When a spouse dies, they aren’t leaving you because they want to.  They have no choice in the matter.  You might not have had the most perfect marriage overall, but for most women who are left to cope with the death of their husband, love was shared and parting is extremely painful.

What I found, having been dumped and not parted by death, is that I lost almost all of my friends when he left me.  They didn’t know how to relate to me as a single.  We had done “couple” things and now, those things were awkward.   In truth, they probably liked him more than they liked me.  He had a much more outgoing personality.  He was funny.  Not too deep, but lots of fun.  I, on the other hand, am introverted.  I spend vast amounts of energy hiding all my many deficiencies and the brokenness in my soul so as not to offend.   I work extremely hard to be normal.  This brokenness is the result of growing up with abusive parents who did a lot of damage.  Couple this with waiting too long to get professional help to recover and rebuild.  I’m deep; too deep for most.  I think and feel things most people never want to consider and I’ve experienced the kind of abuse they don’t want to know exists.  I try, but I know I’m not even close to epitomizing the definition of a “good time.”

They liked him more and they kind of figured he dumped me for good reasons.  So, life got very empty very quickly…and it wasn’t full to begin with.

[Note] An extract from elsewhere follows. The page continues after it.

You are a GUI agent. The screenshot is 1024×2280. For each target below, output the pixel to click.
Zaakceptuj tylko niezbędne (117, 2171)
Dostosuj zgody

I am well acquainted with a couple of women who lost their husbands when they were too young.  It was astounding to see how everyone rallied around them.  Yes, their life was also empty in a horrible way.   A loss is a loss and it’s always going to hurt deeply.  But they didn’t also lose all the other significant people who had been a part of their life and on whom they relied.  Those people were still there.  A lot.  They walked beside them as they cried and raged and vomited their grief.  They included them in events, ignoring the “fifth wheel” discomfort.  They reflected acceptance and let them know they were no less of a person, nor less worthy of love because of their loss.

Those ladies didn’t fill out all their legal forms alone.  Nor did they always have to wipe away their own tears.

If you reach a point where you long for love and dare to hope you can find someone with whom to share your life once more, I have also observed, though divorce is common, men tend to shy away when they find out you are single because your ex left you.  This is particularly true when you objectively share they “left for another woman.”  You’re then regarded as being tainted, defective and assumed to a bitch who got what was coming to you.  Why else would the guy you were married to have bailed?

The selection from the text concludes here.